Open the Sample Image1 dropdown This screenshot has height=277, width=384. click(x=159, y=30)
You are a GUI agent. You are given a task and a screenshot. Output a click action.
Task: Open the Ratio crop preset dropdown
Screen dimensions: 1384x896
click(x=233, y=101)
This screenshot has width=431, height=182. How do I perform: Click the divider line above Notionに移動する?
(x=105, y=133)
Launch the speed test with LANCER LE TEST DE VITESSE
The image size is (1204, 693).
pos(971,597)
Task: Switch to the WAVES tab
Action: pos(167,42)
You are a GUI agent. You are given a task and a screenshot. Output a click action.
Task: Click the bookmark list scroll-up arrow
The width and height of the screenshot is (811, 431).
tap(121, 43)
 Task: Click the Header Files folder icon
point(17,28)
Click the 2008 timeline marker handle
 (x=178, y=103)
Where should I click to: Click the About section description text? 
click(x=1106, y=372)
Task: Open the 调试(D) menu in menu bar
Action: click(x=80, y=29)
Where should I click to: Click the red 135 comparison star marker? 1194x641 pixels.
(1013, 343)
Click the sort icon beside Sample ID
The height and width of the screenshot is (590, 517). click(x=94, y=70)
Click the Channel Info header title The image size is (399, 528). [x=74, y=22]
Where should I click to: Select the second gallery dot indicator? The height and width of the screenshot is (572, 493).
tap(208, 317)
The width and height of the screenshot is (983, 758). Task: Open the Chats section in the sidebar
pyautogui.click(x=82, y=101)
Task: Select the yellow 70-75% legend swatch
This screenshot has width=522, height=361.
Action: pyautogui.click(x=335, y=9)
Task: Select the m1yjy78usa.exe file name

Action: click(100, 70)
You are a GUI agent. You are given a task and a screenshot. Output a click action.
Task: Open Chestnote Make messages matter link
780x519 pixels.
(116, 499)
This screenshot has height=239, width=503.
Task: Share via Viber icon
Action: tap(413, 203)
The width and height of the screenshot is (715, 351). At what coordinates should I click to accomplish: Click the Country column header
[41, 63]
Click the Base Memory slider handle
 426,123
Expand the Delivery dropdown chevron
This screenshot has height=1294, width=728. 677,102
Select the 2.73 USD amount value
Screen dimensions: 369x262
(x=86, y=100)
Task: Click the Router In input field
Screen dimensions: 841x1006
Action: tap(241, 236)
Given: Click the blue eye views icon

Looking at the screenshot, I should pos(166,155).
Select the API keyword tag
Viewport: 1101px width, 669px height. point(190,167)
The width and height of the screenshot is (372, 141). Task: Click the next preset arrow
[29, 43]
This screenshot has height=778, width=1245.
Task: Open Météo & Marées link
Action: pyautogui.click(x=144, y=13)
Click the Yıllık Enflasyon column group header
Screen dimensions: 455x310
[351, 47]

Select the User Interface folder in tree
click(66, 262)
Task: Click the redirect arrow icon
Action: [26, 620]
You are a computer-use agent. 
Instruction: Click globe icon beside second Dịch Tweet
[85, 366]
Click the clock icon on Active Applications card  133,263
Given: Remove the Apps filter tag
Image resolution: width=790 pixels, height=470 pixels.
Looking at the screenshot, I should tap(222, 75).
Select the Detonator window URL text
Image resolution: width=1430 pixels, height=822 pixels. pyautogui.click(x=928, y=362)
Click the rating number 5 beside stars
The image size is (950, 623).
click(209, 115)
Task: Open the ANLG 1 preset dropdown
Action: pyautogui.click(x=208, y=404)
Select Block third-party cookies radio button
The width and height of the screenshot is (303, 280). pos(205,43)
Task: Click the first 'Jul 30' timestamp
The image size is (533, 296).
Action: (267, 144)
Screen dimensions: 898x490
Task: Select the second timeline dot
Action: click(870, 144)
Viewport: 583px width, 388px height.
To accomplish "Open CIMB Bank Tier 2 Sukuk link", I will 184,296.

___

**Problem to work on:** Set down all of the data above, word for word.

**Solution to this exercise:**
Open the Sample Image1 dropdown This screenshot has height=277, width=384. click(x=159, y=30)
You are a GUI agent. You are given a task and a screenshot. Output a click action.
Task: Open the Ratio crop preset dropdown
Screen dimensions: 1384x896
click(x=233, y=101)
This screenshot has width=431, height=182. How do I perform: Click the divider line above Notionに移動する?
(x=105, y=133)
Launch the speed test with LANCER LE TEST DE VITESSE
The image size is (1204, 693).
pos(971,597)
Task: Switch to the WAVES tab
Action: pos(167,42)
You are a GUI agent. You are given a task and a screenshot. Output a click action.
Task: Click the bookmark list scroll-up arrow
The width and height of the screenshot is (811, 431).
tap(121, 43)
 Task: Click the Header Files folder icon
point(17,28)
Click the 2008 timeline marker handle
 (x=178, y=103)
Where should I click to: Click the About section description text? 
click(x=1106, y=372)
Task: Open the 调试(D) menu in menu bar
Action: click(x=80, y=29)
Where should I click to: Click the red 135 comparison star marker? 1194x641 pixels.
(1013, 343)
Click the sort icon beside Sample ID
The height and width of the screenshot is (590, 517). click(x=94, y=70)
Click the Channel Info header title The image size is (399, 528). [x=74, y=22]
Where should I click to: Select the second gallery dot indicator? The height and width of the screenshot is (572, 493).
tap(208, 317)
The width and height of the screenshot is (983, 758). Task: Open the Chats section in the sidebar
pyautogui.click(x=82, y=101)
Task: Select the yellow 70-75% legend swatch
This screenshot has width=522, height=361.
Action: pyautogui.click(x=335, y=9)
Task: Select the m1yjy78usa.exe file name

Action: click(100, 70)
You are a GUI agent. You are given a task and a screenshot. Output a click action.
Task: Open Chestnote Make messages matter link
780x519 pixels.
(116, 499)
This screenshot has height=239, width=503.
Task: Share via Viber icon
Action: tap(413, 203)
The width and height of the screenshot is (715, 351). At what coordinates should I click to accomplish: Click the Country column header
[41, 63]
Click the Base Memory slider handle
 426,123
Expand the Delivery dropdown chevron
This screenshot has height=1294, width=728. 677,102
Select the 2.73 USD amount value
Screen dimensions: 369x262
(x=86, y=100)
Task: Click the Router In input field
Screen dimensions: 841x1006
Action: tap(241, 236)
Given: Click the blue eye views icon

Looking at the screenshot, I should pos(166,155).
Select the API keyword tag
Viewport: 1101px width, 669px height. point(190,167)
The width and height of the screenshot is (372, 141). Task: Click the next preset arrow
[29, 43]
This screenshot has height=778, width=1245.
Task: Open Météo & Marées link
Action: pyautogui.click(x=144, y=13)
Click the Yıllık Enflasyon column group header
Screen dimensions: 455x310
[351, 47]

Select the User Interface folder in tree
click(66, 262)
Task: Click the redirect arrow icon
Action: [26, 620]
You are a computer-use agent. 
Instruction: Click globe icon beside second Dịch Tweet
[85, 366]
Click the clock icon on Active Applications card  133,263
Given: Remove the Apps filter tag
Image resolution: width=790 pixels, height=470 pixels.
Looking at the screenshot, I should tap(222, 75).
Select the Detonator window URL text
Image resolution: width=1430 pixels, height=822 pixels. pyautogui.click(x=928, y=362)
Click the rating number 5 beside stars
The image size is (950, 623).
click(209, 115)
Task: Open the ANLG 1 preset dropdown
Action: pyautogui.click(x=208, y=404)
Select Block third-party cookies radio button
The width and height of the screenshot is (303, 280). pos(205,43)
Task: Click the first 'Jul 30' timestamp
The image size is (533, 296).
Action: (267, 144)
Screen dimensions: 898x490
Task: Select the second timeline dot
Action: click(870, 144)
Viewport: 583px width, 388px height.
To accomplish "Open CIMB Bank Tier 2 Sukuk link", I will 184,296.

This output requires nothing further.